Reflections on Recent Projects

It has been three years since I joined my current team. Looking back, I see things I wish I had done differently.

Test Infra Link to heading

In the early stage of the project, our test infra was far from perfect, but it had one advantage: it was decoupled from the larger team’s system. While the larger team’s tests were flaky and expensive, often taking 10+ hours to run, our suite finshed under three hours. This gave us a significant boost in development speed.

As the product became more complex, however, the trade-offs became clear. Maintaining our own infra and building tests on top of it consumed more and more of our time. Simulating dependency services and data grew increasingly difficult. Meanwhile, the larger team’s infra mutured and benefited from a dedicated team focused solely on its maintenance and evolution.

This created two problems:

High maintenance cost: We often spent more time maintaining infra than developing features.
Misleading signals: Because our tests weren’t integrated with the larger system, they sometimes gave a false sense of completion. Leaders and PMs would see tests passing and assume the feature was “done”, only for issues to appear later in staging, where our fake dependencies fell short. This disrupted release flow and added unnecessary churn.

Looking back, the better approach would have been to use our dedicated test infra only as a development acceleator, not as a validation signal. A feature should only be considered as “verified” once tested in a high-fidelity environment(like staging). Risks from limited test coverage should also be explicitly called out so PMs and leaders can understand the resource gaps and adjust priorities accordingly.

Tech Debt Link to heading

It’s tempting to defer the long term fix to a later release and use a short term mitigation or workaround for the current release, especifally when deadlines are tight. However, this often creates hidden costs. When customers encounter issues in the current release, we end up spending even more time walking them through the workaround. Additionally, upgrades become more complex. Extra effort is required to remove or untangle the temporary fixes in the next release. In the end, these shortcuts usually cost more time and effort than addressing the issue properly from the start.

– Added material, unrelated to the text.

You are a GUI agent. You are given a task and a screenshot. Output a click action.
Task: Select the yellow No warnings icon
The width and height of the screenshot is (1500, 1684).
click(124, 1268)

Regular Sync with Upstream/Downstream teams Link to heading

In the very early stage of my career, I didn’t invest enough offort in regularly syncing with upstream and downstream teams. This led to two issues:

API design misalignment: Without fully understanding the downstream team’s business context, some APIs I designed were not flexible enough. When new features came in, the existing APIs either didn’t fit the requirements or became confusing after patches. Similarly, lacking context from upstream teams made it difficult to influence their API design or provide timely feedback, which often forced us to build hacks and workarounds on our side.
Wasted effort due to missing updates: Occasionally, a feature that seemed critical to us was actually deprioritized by the downstream team. Since we weren’t aware of the latest decisions, we spent significant effort building features that ended up unused.
Delayed integration testing: By not syncing regularly, we missed opportunities to run integration tests with other teams. As a result, issues surfaced only after the release was cut, forcing late-stage fixes and increasing delivery risk.

Documentation / Runbook Link to heading

Early on, I tended to resist writing documentation or runbooks, often treating them as a lower priority. However, I’ve learned that the lack of clear documentation actually costs more time in the long run. Without it, teammates/operators repeatedly ping me for clarifications, and I end up answering the same question multiple times. Well-written documentation and runbooks not only save time but also help the team operate more independently and consistently.

Alignment with the Larger Team Link to heading

Another challenge has been that our team operated somewhat independently from the larger organization. As a result, the broader team often lacked visability into our priorities and the difficulties we faced. At the same time, we did not pay enough attention to the larger team’s horizontal initiatives or fully adopt their shared services.

This detachment created inefficiencies: instead of leveraging common issues, we ended up maintaining many systems on our own. For example, our test infra as mentioned in the previous section. In hindsight, aligning more closely with the larger team’s direction and actively engaging in their shared efforts would have reduced duplicated work, improved integration, and given our challenges more visability at the organization level.

Version Skew / Backward Compatability Link to heading

Several bugs arose due to version skew because of the incorrect assumption that, after an upgrade, all components would immediately run the same version. In reality, one component might be still in an old version while another expects it to have already upgraded, leading to mismatched behavior and unexpected responses.

To avoid this, our testing should explicitly cover mixed-version scenarios to ensure backward compatability during rollouts.